開発されたとはいえ、里山の二次的自然は、日本全国に広い面積にわたって存在します。先に述べたように、いかにして里山の自然と文化を守るかが、日本の荒廃しつつある自然環境をよみがえらせる決め手であると言っても過言ではありません。それは、身近な動植物を保護し、多様な生物種を保存していくためにも極めて重大なのです。1960年代以前の里山は、まさに「持続可能な開発・利用」をしてきたシステムです。自然の恵みを余すところなく活用し、そのまま自然に戻す、ほとんど廃棄物を出さない、まさにゼロ・エミッションの社会です。
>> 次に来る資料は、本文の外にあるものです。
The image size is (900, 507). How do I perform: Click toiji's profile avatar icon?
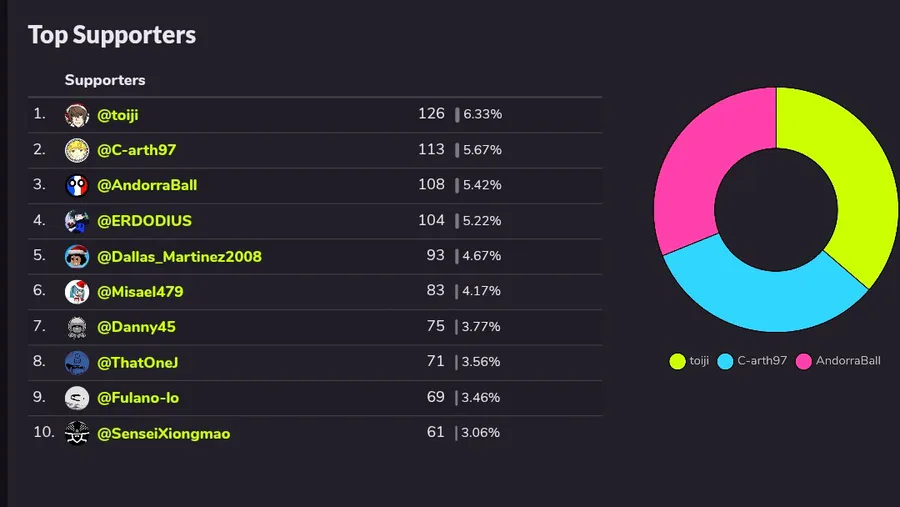[x=77, y=115]
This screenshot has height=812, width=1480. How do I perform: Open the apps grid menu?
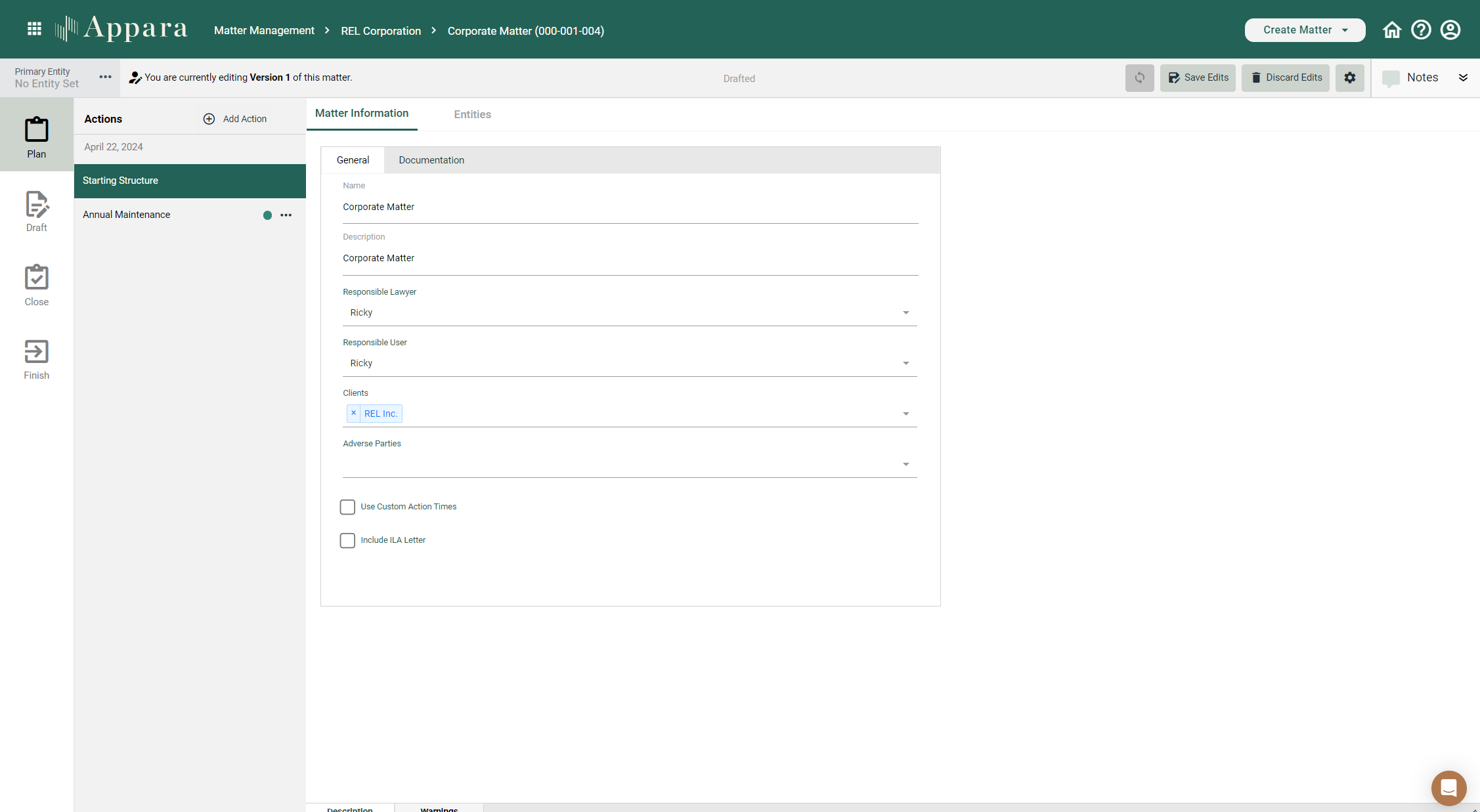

「持続可能な開発」ということが世界の環境問題の要であることは誰しも認めるのですが、それは掛け声ばかりでその具体策は提示されていません。日本の里山こそ、世界の人々に誇るべき持続可能な開発の技術・文化です。現代人の心の拠り所として、また未来の社会再生のキーワードとして、里山の存在の重要性が増しています。海上の森で「環境万博」をするというなら、海上の里山環境を復元する過程を出展することこそふさわしいのではないでしょうか。